Sunday, October 14, 2012

Sick again

For lunch today we went to the Tron, a pub behind the Tron Church, which didn't have any light cycles or Master Control computer programs hanging out at the bar. There was a very loud bunch of lads on a stag do, at 11:30 in the morning, which seemed a bit keen, but I suppose you should be happy people can wear hats with fake ginger hair and a bobble on top at first thing in the morning.

I had a plate of vegetarian sausages and then we went to Marks & Spencer to buy underpants and socks, an apparently unglamourous shopping expedition but one that becomes terribly exciting when you realise how much cheaper those pants are than buying them in Singapore. I was pleased even before I realised I could claim the tax back on my socks. Cheered by this, we went downstairs and bought too many chocolate bars, then went to the Travelodge down the street when our friends were staying.

The rooms at the Travelodge are minimalist masterpieces; the rooms have a bed, a desk with a bottle opener bolted to the side, and a big space in the room where there should be a chair. Our room at our hotel has two enormous double beds, and a television that takes a strangely specific 18 seconds to turn on once you hit the power button. Unimpressed by the Travelodge, we walked back to the Royal Mile and went to the pub.

I started to feel a little bit off. I wondered if this was from drinking a pint too fast. We left the pub and went to the Mercat Cross for a tour of Edinburgh. I continued to felt a bit off-colour. The tour guide told us about Englishmen being whipped and then we went down to the vaults below the town. I felt worse.

The tour consists of a lot of walking through dark tunnels, being told about the smoky, shit-stained, oyster-shell covered rooms that people inhabited in the 19th century. My stomach began to rotate a bit too fast for comfort.

The tour guide told us about Burke & Hare, and their money making schemes involving recently dead people. It turns out that for a 19th century slum landlord, it's more profitable to murder your tenants and sell them to medical students than it is to charge them rent.

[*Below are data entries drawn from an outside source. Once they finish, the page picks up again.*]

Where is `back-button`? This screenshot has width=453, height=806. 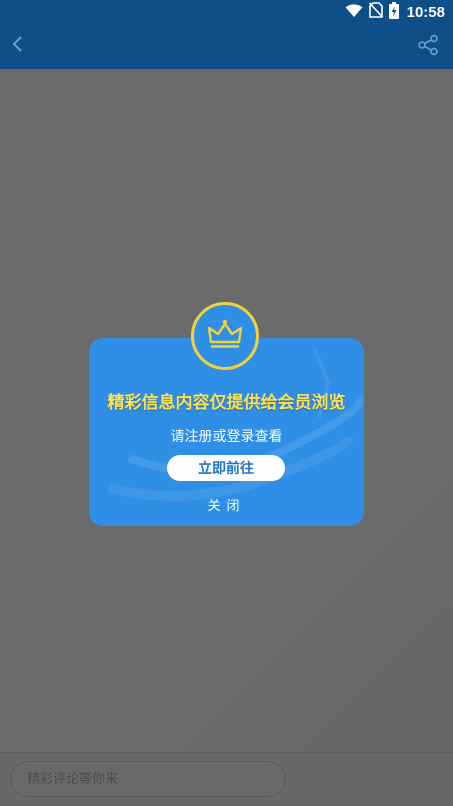
back-button is located at coordinates (18, 46).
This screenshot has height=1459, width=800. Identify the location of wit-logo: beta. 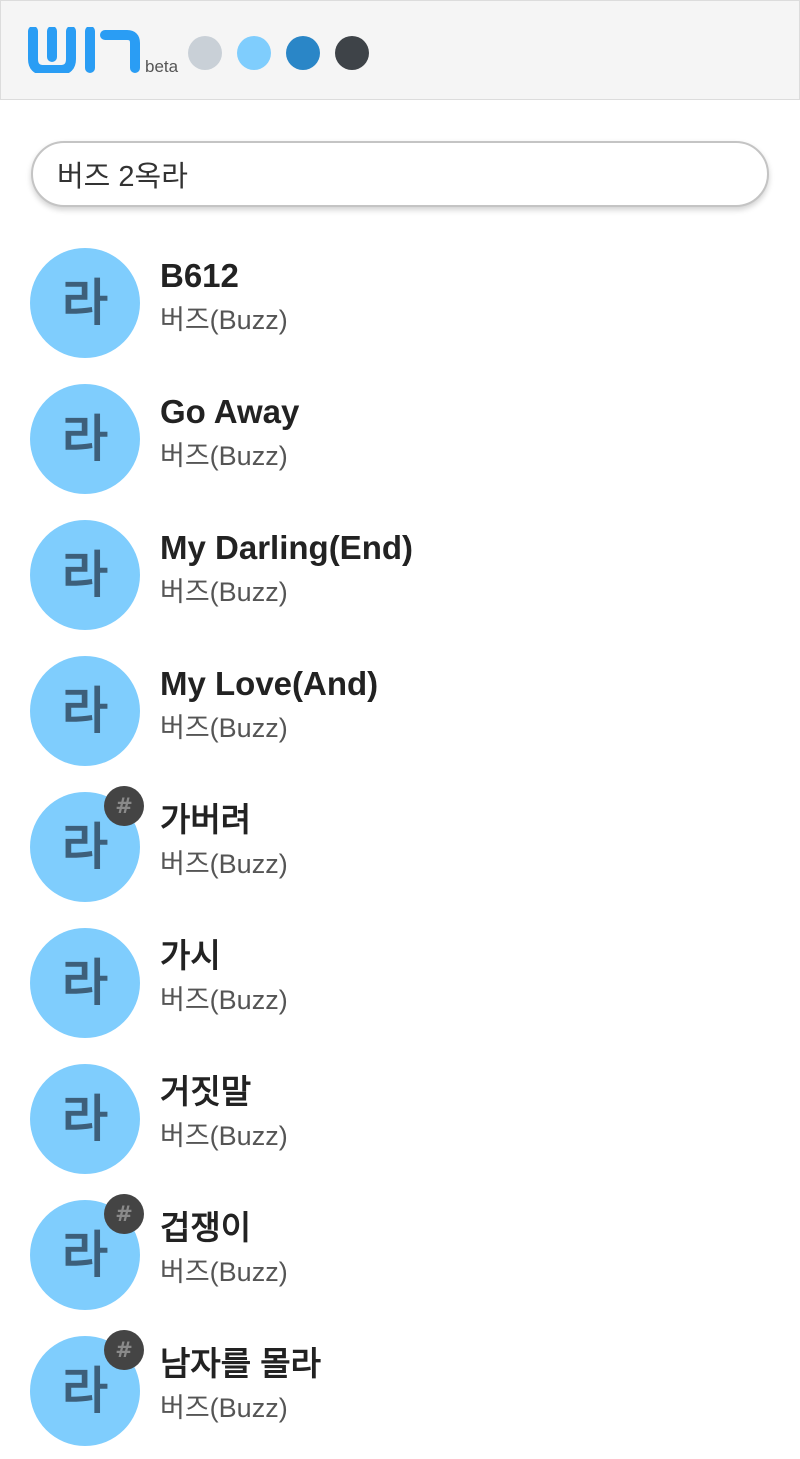
(103, 52).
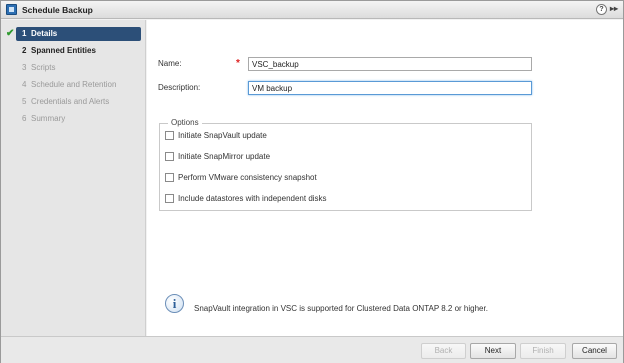 The height and width of the screenshot is (363, 624). What do you see at coordinates (170, 198) in the screenshot?
I see `independent-disks-checkbox` at bounding box center [170, 198].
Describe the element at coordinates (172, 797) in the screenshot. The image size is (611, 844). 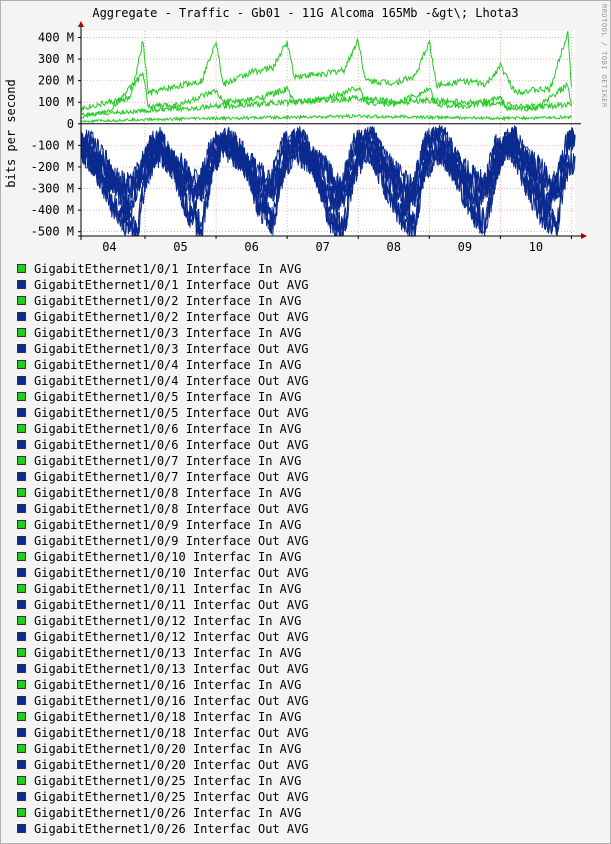
I see `legend-label: GigabitEthernet1/0/25 Interfac Out AVG` at that location.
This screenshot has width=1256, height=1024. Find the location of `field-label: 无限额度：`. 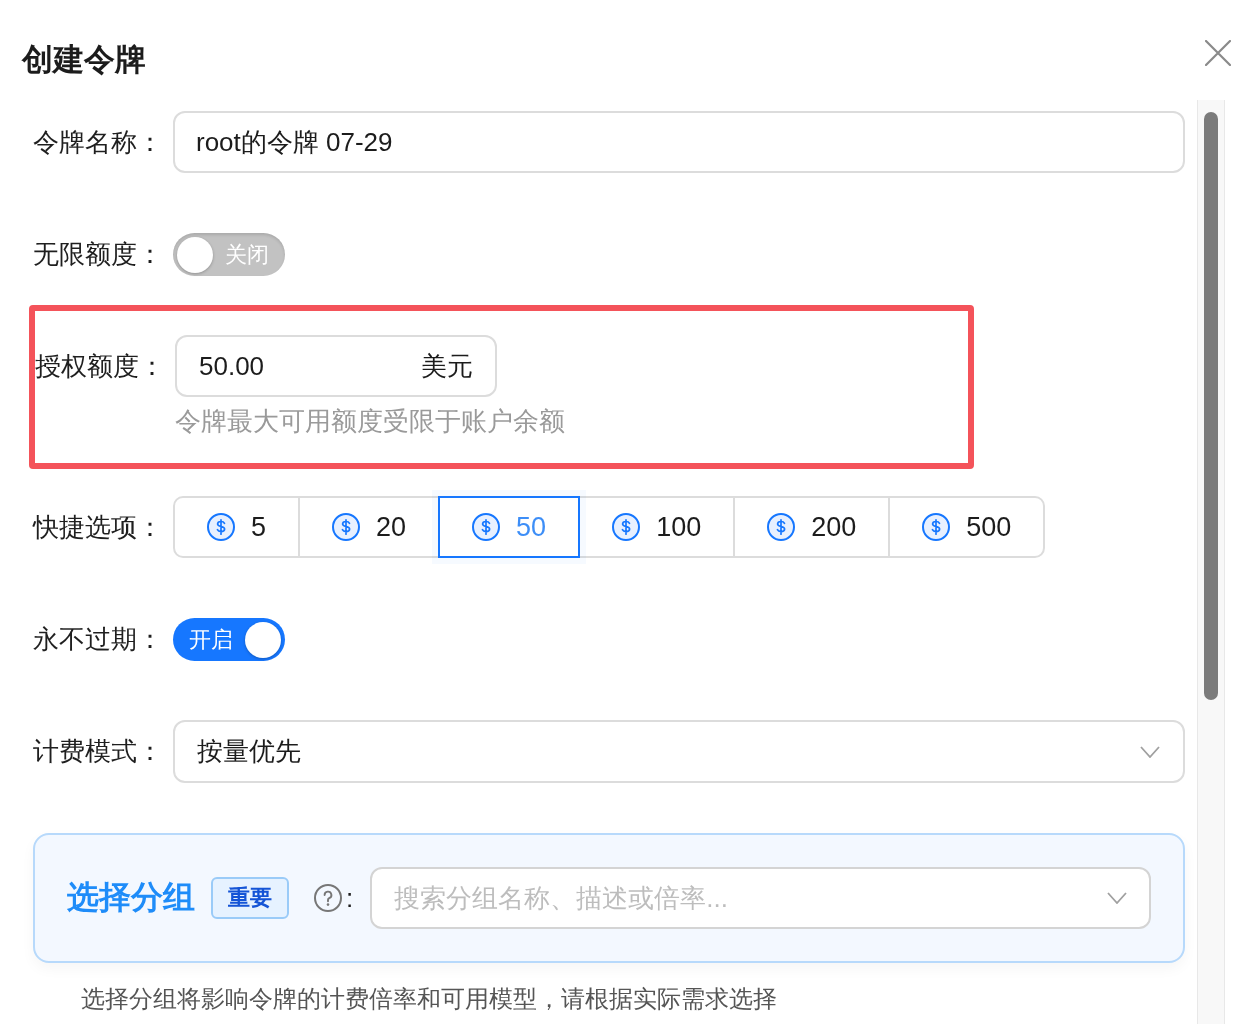

field-label: 无限额度： is located at coordinates (98, 254).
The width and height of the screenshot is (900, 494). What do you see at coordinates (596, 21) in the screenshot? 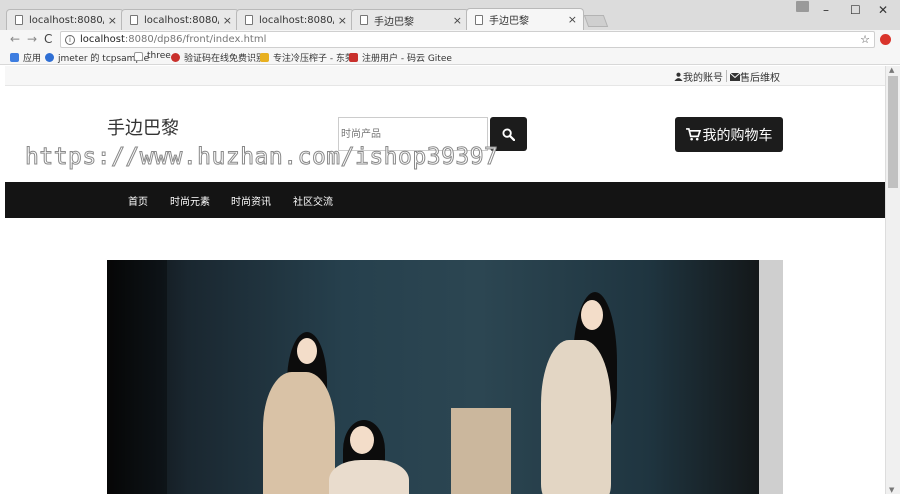
I see `new-tab-button` at bounding box center [596, 21].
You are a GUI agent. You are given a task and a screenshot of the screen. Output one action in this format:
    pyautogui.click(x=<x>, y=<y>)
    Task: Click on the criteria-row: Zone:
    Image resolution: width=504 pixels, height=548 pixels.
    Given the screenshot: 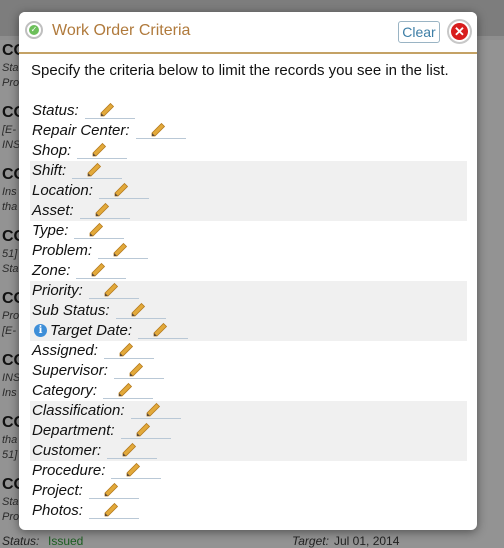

She began to explain how you murder them, and at this point I told my wife to empty the bag of undergarments, and then then boked into it as hard as I could, then fled the catacombs.

I don't know what everyone else made of it. I guess they thought there was a lily-livered Englishman with a weak stomach, unsuited to hearing about graverobbers. I went outside and carried on throwing up, which isn't a rare occurrence in Scotland, but I was cheered to have various passers-by asking if I was ok.

It was the sausages. I suffer from some kind of allergy where if I eat the wrong kind of vegetarian sausage, my body waits for a couple of hours then goes into full purge-and-evacuate mode for an hour. This is a bit inconvenient, and should teach me to check what sort of sausages are, but I'm very diffident and don't like to make a fuss. I'd rather be chucking up my guts on Cowgate in the middle of the afternoon, looking like the world's least competent drinker.

I went back to the Tron, ruined their toilet, then walked home and was sick for a bit more, then crawled into bed and hid from the world until my body forgave me. I hope I was a highlight of the tour.